Given no annotations and no output schema, the description is incomplete for a health analysis tool. It doesn't explain what the tool returns (e.g., health scores, warnings, detailed reports), how results are structured, whether it provides actionable recommendations, or what authentication/authorization is required. The parameter information is adequate, but overall context is insufficient.

Complex tools with many parameters or behaviors need more documentation. Simple tools need less. This dimension scales expectations accordingly.

Parameters3/5

Does the description clarify parameter syntax, constraints, interactions, or defaults beyond what the schema provides?

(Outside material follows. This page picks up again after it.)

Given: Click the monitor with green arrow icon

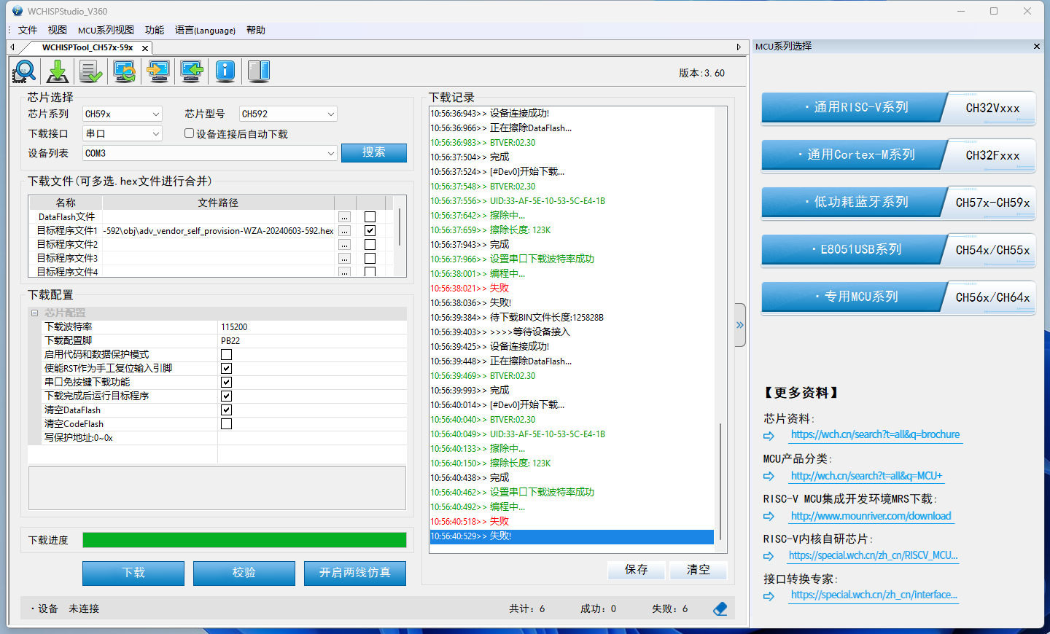Looking at the screenshot, I should pyautogui.click(x=192, y=71).
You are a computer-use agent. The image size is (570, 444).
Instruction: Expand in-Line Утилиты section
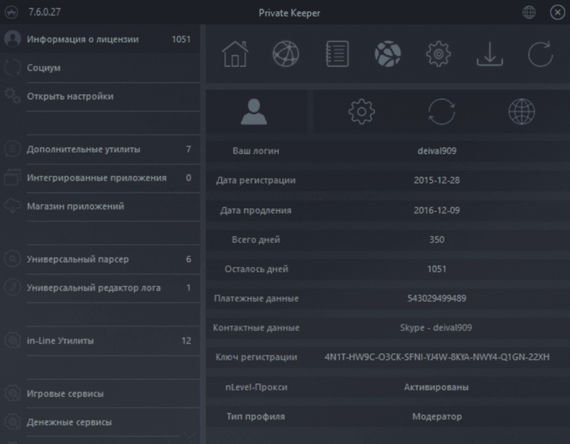[x=61, y=341]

Schema description coverage is 100%, so the schema already documents the single parameter with its default value and valid options. The description adds marginal value by explaining the comma-separated list option and providing more detailed explanations of what each health check does (e.g., 'checks for invalid, duplicate, and bloated indexes' for 'index'), but doesn't fundamentally enhance understanding beyond what the schema provides.

Input schemas describe structure but not intent. Descriptions should explain non-obvious parameter relationships and valid value ranges.

Purpose4/5

Does the description clearly state what the tool does and how it differs from similar tools?

The description clearly states the tool's purpose as analyzing database health and lists specific health check categories (index, connection, vacuum, etc.). It distinguishes from siblings like analyze_query_indexes by focusing on overall database health rather than query-specific analysis. However, it doesn't explicitly contrast with all siblings like execute_sql or list_schemas.

Agents choose between tools based on descriptions. A clear purpose with a specific verb and resource helps agents select the right tool.

Usage Guidelines3/5

Does the description explain when to use this tool, when not to, or what alternatives exist?

The description implies usage for database health monitoring but doesn't explicitly state when to use this tool versus alternatives like analyze_query_indexes or get_top_queries. It mentions the default behavior ('all' checks) but provides no guidance on prerequisites, timing, or exclusion criteria relative to sibling tools.

Agents often have multiple tools that could apply. Explicit usage guidance like "use X instead of Y when Z" prevents misuse.